For decades, God prepares someone quietly, secretly. The one being prepared may have a sense that the preparation is happening, but still can’t fathom how everything will play out. Even Jesus doesn’t know the hour of his own return to Earth. If Jesus doesn’t know when he will come back to deliver us from the evils on Earth, then there is no way in Heaven or on Earth that we could ever know who is and is not in the quiet fields of preparation for the Lord’s purposes tomorrow.
Everyone looks ordinary in person. Seeing a face on a billboard or movie screen makes a celebrity easy to recognize. But, in person everyone remains human.
Say Einstein were to deliver his theory of relativity to one of his college classmates. Or, imagine if Oswald Chambers had gone off on one of his rants as a student in Sunday school. They would be brushed off as annoying and self-obsessed. But, if either man were to sit down in a television studio and show the world how to make a peanut butter and jelly sandwich, the whole world would take notes.

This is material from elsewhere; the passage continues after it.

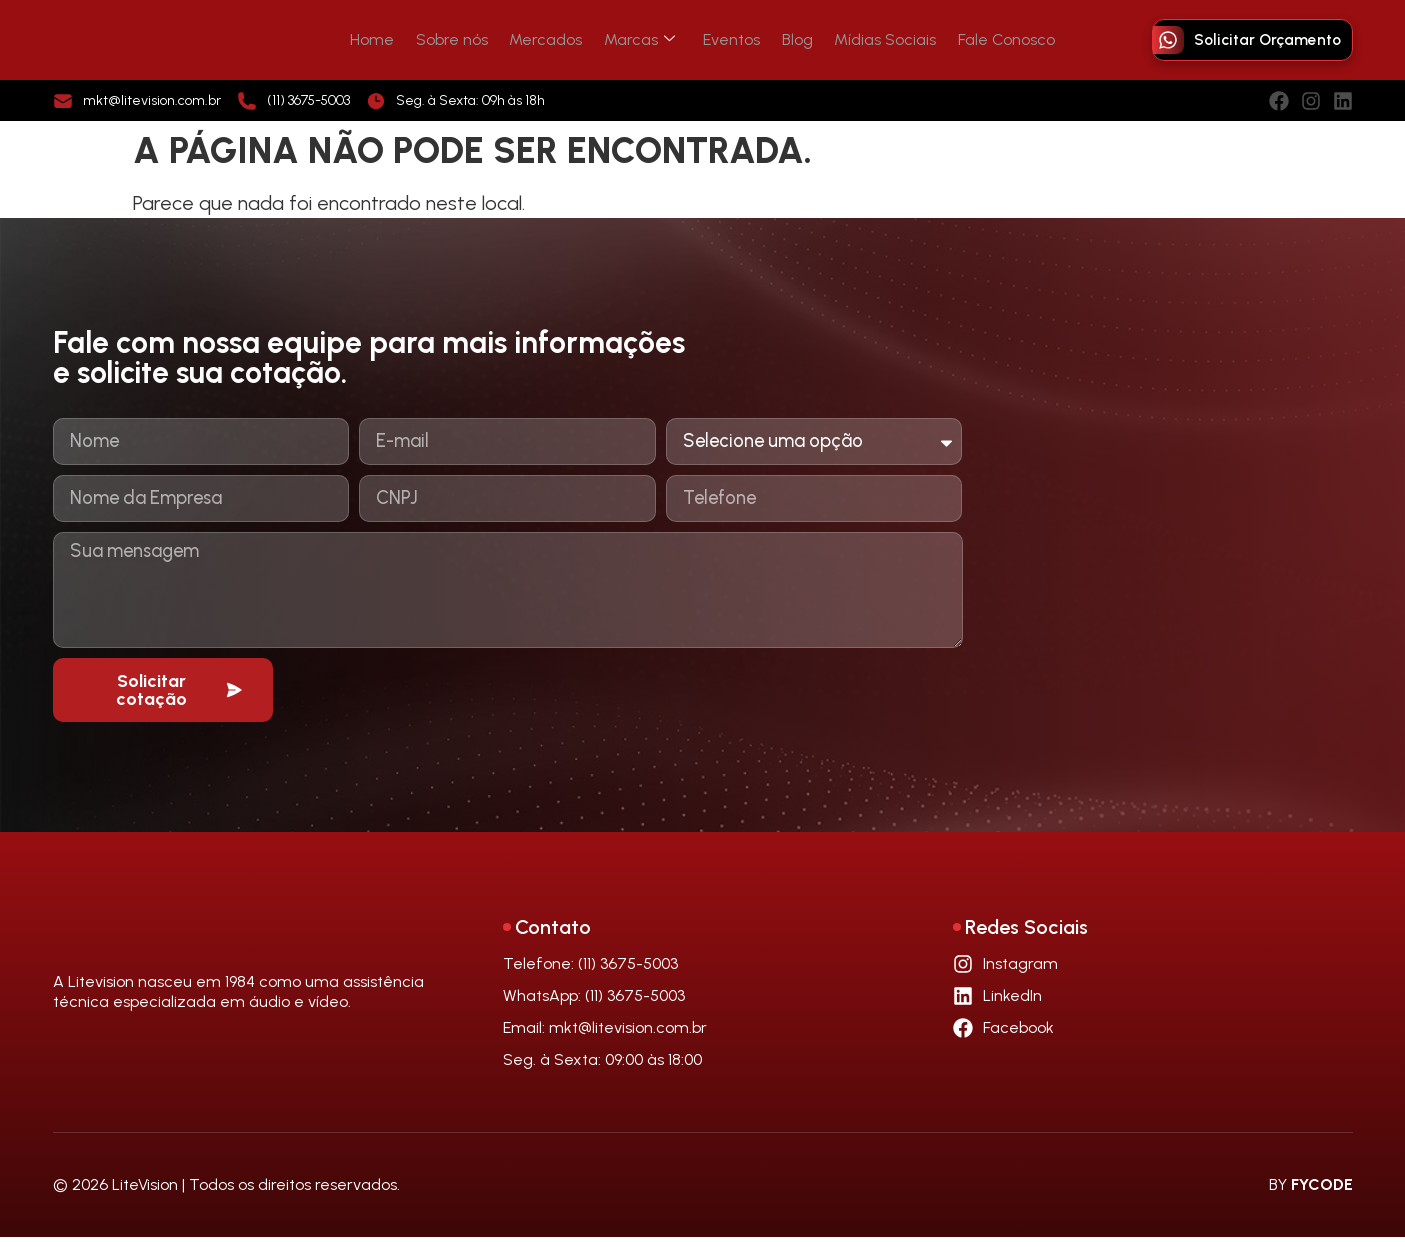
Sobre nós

That’s what made Oswald Chambers special to all of us: His wife took notes while he would rant at home. That’s how his famous devotional was written. He dictated off the cuff; she actually wrote it down. We have his words to read because his own family had the insight to value his words first.
Thomas Aquinas was called the “dumb ox” by his classmates because he was fat and soft-spoken. But, his teacher told the class, “One day the ‘dumb ox’ will speak and the whole world will listen.” That teacher recognized talent without needing a movie screen to determine whether his own student had a brain worth publishing.
Don’t assume that your peers can’t include the king God will anoint—that you could never be so ‘lucky’. Your friends aren’t all worthless. Learn to spot talent among your peers before the world does.